Obamacare’s impact on contract security providers

Oct. 1, 2014
ASIS 2014 session examines the challenges and some of the strategies for dealing with the law’s implementation

Much has been written about the impact that the Patient Protection and Affordable Care Act, more commonly known as Obamacare, will have on businesses both large and small. President’s Barack Obama’s signature piece of legislation will also undoubtedly have a substantial impact on the security industry, particularly companies that provide guard services. However, there are still a myriad of unanswered questions about how the law will impact individual businesses and there doesn’t seem to be a whole lot of conclusive answers coming in the short term, as there are still number of pending court cases that will have to be resolved before many get the clarity they desire on certain issues.

At the ASIS 2014 conference this week in Atlanta, Eddie Sorrells, chief operating officer and general counsel for DSI Security Services, spoke during an educational session to help provide security providers with some general guidance on the legislation and how it applies to their companies. One of the biggest parts of the law looming for organizations is the employer mandate, which requires that companies with 50 or more full-time employees offer health insurance coverage to their workers and their dependents, excluding spouses.

Earlier this summer, however, federal appeals courts issued conflicting decisions that could impact employers. In Halbig v. Burwell, the D.C. Circuit Court of Appeals ruled that only those people buying insurance plans through the state-run healthcare exchanges are eligible to receive subsidies from the federal government. Contrarily, the 4th Circuit Court of Appeals ruled in King v. Burwell that the IRS did not exceed it authority when the agency issued a rule saying the subsidies applied to the federal healthcare exchange as well.  

Despite reports saying that, in effect, the employer mandate was dead as a result of these conflicting rulings, Sorrells said that it is still anybody’s guess as to what the future may hold for the provision as there is still a lot that has to be worked out through the legal system. “All of the people that jumped up and said the employer mandate is over… hold on, wait a minute,” cautioned Sorrells.

According to Sorrells, there are three primary issues that all security companies need to be addressing internally when it comes to preparing for the law’s implementation:

  • Does the company have a plan that qualifies as “minimal essential coverage.”
  • Does the organization have a plan that the government would deem affordable to employees.
  • Which employees in the company are considered “full-time” under the law?

Sorrells explained that the security industry, at least when it comes to guards, has what the IRS refers to variable hours employees, which can be a challenging thing to define for many companies. As a general rule-of-thumb, though, Sorrells said that if an employee is “reasonably expected” to work 30 hours or more a week then they need to be considered full-time workers.

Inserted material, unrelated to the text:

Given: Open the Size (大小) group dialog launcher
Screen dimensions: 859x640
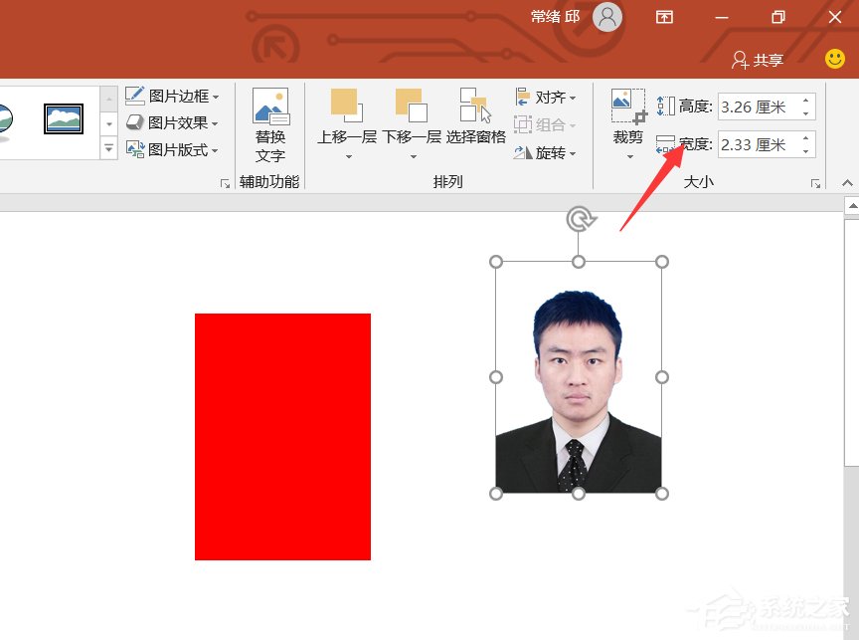Looking at the screenshot, I should coord(816,183).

What the government defines as “affordable” health insurance coverage also varies. Under Obamacare, coverage should not cost employees more than 9.56 percent of their household income. Of course, that begs the question of what exactly constitutes an employee’s household income, but because employers cannot ask their workers to turn in a comprehensive list of financial statements, Sorrells said that previously established guidelines in this area have allowed companies to use 9.5 percent of a worker’s W-2 wages to determine whether or not their health plan is affordable. Another “safe harbor” approach would be to see if the level of coverage provided exceeds 9.5 percent of a minimum hourly wage at 30 hours per week. While this may seem unpalatable to some, Sorrells said that “safe harbors are here to make sure you don’t get in trouble.”  

Companies that fail to comply with the law face financial penalties, which will vary from company-to-company depending on a variety of factors. As it currently stands, employers that don’t offer “minimal essential” health insurance coverage will be assessed a tax ($2,000 a year) on all full-time employees beyond the 30th employee. Employers that offer health insurance deemed to be unaffordable will be charged $250 a month ($3,000 annually) for any full-time employee who receives a subsidy.  

Among some of the emerging strategies from employers for dealing with the ramifications of Obamacare include; directing employees to the exchanges and dropping mini-med/fixed indemnity plans, as well as continuing to offer low-cost alternatives and a compliant 2015 plan.

Another option that some companies have explored is limiting guards to under 30 hours per week, but Sorrells questioned how effective organizations could be in actually implementing those plans. “Can you do that continually and effectively?” he asked. “Can you meet customer expectations?”

For example, Sorrells said that a customer is not going to want to hear that they can’t have a guard at a site because their provider is cutting costs by limiting hours. Additionally, Sorrells said that this approach could end up hurting a company’s employee recruiting and training costs in the long run.

No matter what a company chooses to do, the Affordable Care Act, in one form or another, is going to be in place for the foreseeable future and guard services providers have to be prepared to deal with the impact of the law moving forward.